- Material provided
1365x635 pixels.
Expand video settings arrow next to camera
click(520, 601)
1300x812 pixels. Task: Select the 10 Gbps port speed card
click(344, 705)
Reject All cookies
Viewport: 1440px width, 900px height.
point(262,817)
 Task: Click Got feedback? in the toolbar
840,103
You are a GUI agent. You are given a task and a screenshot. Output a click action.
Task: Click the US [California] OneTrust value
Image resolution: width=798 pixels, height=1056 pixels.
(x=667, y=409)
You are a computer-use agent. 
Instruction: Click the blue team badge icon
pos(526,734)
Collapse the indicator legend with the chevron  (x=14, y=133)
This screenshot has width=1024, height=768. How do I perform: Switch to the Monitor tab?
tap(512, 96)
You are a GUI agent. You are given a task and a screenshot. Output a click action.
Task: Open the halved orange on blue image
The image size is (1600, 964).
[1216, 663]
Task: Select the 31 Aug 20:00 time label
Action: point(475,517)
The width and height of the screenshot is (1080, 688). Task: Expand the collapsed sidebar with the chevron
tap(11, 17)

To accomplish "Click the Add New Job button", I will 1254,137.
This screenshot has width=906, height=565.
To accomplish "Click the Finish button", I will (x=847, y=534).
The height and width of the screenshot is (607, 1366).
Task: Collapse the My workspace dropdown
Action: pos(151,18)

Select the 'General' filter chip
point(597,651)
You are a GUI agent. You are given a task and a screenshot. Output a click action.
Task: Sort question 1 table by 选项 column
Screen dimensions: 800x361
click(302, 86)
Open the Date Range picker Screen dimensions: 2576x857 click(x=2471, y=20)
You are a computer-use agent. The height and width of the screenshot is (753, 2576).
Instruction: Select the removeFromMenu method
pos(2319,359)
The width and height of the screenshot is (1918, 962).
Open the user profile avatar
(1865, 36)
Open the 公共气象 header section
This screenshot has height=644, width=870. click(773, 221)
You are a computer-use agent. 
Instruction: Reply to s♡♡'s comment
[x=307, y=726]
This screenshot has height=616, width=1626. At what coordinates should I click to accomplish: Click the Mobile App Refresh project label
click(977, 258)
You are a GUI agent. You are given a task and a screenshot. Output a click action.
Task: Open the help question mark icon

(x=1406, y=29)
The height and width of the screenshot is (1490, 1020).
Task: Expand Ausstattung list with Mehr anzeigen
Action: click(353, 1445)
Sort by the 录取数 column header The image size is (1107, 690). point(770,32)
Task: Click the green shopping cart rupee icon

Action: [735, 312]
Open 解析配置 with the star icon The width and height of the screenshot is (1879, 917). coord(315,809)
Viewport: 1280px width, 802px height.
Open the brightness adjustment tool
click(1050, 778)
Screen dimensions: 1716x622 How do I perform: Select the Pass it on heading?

- What this task involves
Give back all the data exactly as written.

- Solution for this exercise
1365x635 pixels.
Expand video settings arrow next to camera
click(520, 601)
1300x812 pixels. Task: Select the 10 Gbps port speed card
click(344, 705)
Reject All cookies
Viewport: 1440px width, 900px height.
point(262,817)
 Task: Click Got feedback? in the toolbar
840,103
You are a GUI agent. You are given a task and a screenshot. Output a click action.
Task: Click the US [California] OneTrust value
Image resolution: width=798 pixels, height=1056 pixels.
(x=667, y=409)
You are a computer-use agent. 
Instruction: Click the blue team badge icon
pos(526,734)
Collapse the indicator legend with the chevron  (x=14, y=133)
This screenshot has width=1024, height=768. How do I perform: Switch to the Monitor tab?
tap(512, 96)
You are a GUI agent. You are given a task and a screenshot. Output a click action.
Task: Open the halved orange on blue image
The image size is (1600, 964).
[1216, 663]
Task: Select the 31 Aug 20:00 time label
Action: point(475,517)
The width and height of the screenshot is (1080, 688). Task: Expand the collapsed sidebar with the chevron
tap(11, 17)

To accomplish "Click the Add New Job button", I will 1254,137.
This screenshot has width=906, height=565.
To accomplish "Click the Finish button", I will (x=847, y=534).
The height and width of the screenshot is (607, 1366).
Task: Collapse the My workspace dropdown
Action: pos(151,18)

Select the 'General' filter chip
point(597,651)
You are a GUI agent. You are given a task and a screenshot. Output a click action.
Task: Sort question 1 table by 选项 column
Screen dimensions: 800x361
click(302, 86)
Open the Date Range picker Screen dimensions: 2576x857 click(x=2471, y=20)
You are a computer-use agent. The height and width of the screenshot is (753, 2576).
Instruction: Select the removeFromMenu method
pos(2319,359)
The width and height of the screenshot is (1918, 962).
Open the user profile avatar
(1865, 36)
Open the 公共气象 header section
This screenshot has height=644, width=870. click(773, 221)
You are a computer-use agent. 
Instruction: Reply to s♡♡'s comment
[x=307, y=726]
This screenshot has height=616, width=1626. At what coordinates should I click to accomplish: Click the Mobile App Refresh project label
click(977, 258)
You are a GUI agent. You are given a task and a screenshot. Output a click action.
Task: Open the help question mark icon

(x=1406, y=29)
The height and width of the screenshot is (1490, 1020).
Task: Expand Ausstattung list with Mehr anzeigen
Action: click(353, 1445)
Sort by the 录取数 column header The image size is (1107, 690). point(770,32)
Task: Click the green shopping cart rupee icon

Action: [735, 312]
Open 解析配置 with the star icon The width and height of the screenshot is (1879, 917). coord(315,809)
Viewport: 1280px width, 802px height.
Open the brightness adjustment tool
click(1050, 778)
Screen dimensions: 1716x622 How do I perform: Select the Pass it on heading?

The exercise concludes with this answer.